Only lines containing the word "before" belong in the answer; copy each one from the records.

# Dataset records:
━━━━━━━━━━━━━━━━━━━━

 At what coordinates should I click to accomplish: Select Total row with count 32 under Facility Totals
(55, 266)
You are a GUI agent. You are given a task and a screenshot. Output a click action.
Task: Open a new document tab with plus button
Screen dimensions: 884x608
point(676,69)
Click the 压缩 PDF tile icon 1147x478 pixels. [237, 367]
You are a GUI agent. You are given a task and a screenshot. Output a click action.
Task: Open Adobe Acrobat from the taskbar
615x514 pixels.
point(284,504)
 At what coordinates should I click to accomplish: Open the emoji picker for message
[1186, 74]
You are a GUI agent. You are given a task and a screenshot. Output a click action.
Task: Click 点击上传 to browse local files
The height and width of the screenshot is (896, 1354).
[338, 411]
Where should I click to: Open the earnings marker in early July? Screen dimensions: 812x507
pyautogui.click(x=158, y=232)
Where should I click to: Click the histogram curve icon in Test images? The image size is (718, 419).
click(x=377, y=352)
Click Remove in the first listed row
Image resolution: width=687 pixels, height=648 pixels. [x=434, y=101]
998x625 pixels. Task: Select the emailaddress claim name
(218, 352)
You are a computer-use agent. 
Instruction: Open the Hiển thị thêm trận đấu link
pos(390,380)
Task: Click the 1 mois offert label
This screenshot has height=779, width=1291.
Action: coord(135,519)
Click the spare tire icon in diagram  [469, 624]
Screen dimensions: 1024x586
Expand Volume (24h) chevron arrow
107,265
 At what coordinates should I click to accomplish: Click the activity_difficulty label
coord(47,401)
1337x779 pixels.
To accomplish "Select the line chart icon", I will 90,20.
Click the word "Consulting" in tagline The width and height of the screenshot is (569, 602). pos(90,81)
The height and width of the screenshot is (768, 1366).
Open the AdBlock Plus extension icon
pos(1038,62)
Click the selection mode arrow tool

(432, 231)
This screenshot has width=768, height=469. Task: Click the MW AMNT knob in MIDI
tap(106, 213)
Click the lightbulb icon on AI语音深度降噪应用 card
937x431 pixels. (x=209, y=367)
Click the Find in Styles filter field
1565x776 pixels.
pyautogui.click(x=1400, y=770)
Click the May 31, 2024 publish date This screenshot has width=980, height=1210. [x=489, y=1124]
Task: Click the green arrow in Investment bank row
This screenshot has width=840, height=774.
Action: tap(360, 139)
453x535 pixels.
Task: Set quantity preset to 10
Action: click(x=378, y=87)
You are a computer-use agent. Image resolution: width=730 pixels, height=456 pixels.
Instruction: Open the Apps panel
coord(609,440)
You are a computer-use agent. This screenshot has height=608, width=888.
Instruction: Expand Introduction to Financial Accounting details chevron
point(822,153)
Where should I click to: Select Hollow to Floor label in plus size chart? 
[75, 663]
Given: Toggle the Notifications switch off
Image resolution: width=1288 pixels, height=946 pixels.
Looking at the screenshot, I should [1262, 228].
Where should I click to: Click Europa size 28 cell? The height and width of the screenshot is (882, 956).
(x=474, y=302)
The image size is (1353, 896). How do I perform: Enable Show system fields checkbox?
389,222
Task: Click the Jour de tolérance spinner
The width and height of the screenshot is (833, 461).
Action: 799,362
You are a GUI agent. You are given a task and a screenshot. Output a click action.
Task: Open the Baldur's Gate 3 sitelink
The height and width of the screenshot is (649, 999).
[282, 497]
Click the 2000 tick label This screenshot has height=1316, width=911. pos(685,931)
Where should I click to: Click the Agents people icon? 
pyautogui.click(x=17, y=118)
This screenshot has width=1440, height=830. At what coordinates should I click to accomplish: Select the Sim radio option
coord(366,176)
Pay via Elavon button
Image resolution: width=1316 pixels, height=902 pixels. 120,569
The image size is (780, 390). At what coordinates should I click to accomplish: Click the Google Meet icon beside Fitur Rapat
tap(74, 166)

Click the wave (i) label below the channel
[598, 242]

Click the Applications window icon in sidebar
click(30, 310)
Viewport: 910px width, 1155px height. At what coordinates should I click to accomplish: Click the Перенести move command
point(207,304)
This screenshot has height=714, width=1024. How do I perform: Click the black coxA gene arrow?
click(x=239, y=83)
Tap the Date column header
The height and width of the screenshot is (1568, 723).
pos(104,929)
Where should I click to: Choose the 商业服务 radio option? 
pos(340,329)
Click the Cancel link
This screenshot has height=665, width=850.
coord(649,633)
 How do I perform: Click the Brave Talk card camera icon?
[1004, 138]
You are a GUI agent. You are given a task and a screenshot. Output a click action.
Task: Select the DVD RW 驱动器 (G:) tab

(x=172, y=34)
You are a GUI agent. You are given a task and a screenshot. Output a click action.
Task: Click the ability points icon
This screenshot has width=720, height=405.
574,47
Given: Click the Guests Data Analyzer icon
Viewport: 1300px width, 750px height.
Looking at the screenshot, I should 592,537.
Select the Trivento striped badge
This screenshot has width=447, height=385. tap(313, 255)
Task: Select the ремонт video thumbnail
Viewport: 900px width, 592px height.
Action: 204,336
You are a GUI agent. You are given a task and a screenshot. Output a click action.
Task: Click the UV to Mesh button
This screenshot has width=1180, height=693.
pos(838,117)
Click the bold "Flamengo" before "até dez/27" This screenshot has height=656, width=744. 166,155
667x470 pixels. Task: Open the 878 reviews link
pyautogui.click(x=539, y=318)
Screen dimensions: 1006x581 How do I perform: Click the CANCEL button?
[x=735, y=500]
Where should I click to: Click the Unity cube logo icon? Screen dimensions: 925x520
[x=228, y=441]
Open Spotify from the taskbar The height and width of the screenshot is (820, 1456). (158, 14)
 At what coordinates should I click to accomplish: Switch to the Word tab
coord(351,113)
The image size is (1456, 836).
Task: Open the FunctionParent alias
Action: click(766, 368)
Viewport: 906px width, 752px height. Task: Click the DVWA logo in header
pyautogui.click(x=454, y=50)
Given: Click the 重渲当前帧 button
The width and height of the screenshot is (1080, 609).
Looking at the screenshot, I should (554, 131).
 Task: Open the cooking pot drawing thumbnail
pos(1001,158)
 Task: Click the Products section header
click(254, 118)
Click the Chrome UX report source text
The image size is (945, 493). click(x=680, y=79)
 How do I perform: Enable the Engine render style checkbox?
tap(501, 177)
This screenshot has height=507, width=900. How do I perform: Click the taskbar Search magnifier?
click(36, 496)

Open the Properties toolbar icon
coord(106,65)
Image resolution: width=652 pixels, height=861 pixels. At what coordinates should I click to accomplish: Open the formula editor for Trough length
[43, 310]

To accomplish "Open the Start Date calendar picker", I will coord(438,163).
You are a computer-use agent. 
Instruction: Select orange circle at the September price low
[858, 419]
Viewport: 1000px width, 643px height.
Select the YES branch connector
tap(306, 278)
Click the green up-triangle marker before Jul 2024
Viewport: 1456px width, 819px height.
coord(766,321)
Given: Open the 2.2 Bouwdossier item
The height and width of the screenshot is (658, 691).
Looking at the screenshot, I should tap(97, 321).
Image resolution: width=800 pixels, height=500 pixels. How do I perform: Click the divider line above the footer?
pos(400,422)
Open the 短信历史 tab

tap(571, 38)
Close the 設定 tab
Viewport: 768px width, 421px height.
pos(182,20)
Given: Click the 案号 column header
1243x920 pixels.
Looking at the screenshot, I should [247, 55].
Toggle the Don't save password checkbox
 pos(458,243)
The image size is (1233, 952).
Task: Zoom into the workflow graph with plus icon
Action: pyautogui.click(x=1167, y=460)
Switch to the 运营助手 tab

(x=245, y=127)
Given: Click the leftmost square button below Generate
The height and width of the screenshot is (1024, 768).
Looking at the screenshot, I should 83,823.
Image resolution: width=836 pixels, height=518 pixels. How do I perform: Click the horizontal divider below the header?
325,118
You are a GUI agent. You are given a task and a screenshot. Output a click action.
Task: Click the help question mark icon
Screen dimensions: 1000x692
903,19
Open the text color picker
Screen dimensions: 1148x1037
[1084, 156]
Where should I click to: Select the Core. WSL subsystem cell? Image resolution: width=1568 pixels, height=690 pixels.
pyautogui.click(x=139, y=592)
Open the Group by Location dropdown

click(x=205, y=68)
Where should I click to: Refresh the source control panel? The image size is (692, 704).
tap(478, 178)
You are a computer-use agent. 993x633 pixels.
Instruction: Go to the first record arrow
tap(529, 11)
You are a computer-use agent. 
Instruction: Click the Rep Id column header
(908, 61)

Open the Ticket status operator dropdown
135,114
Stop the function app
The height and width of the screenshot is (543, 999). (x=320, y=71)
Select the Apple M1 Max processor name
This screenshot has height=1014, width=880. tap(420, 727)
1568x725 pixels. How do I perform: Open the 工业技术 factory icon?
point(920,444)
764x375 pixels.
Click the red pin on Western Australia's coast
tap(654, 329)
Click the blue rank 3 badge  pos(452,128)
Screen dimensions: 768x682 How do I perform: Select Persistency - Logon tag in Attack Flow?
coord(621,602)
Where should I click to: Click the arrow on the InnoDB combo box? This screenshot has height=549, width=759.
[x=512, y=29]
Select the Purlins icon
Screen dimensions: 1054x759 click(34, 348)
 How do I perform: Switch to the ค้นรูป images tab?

━━━━━━━━━━━━━━━━━━━━

# Expected output:
Click the bold "Flamengo" before "até dez/27" This screenshot has height=656, width=744. 166,155
Click the green up-triangle marker before Jul 2024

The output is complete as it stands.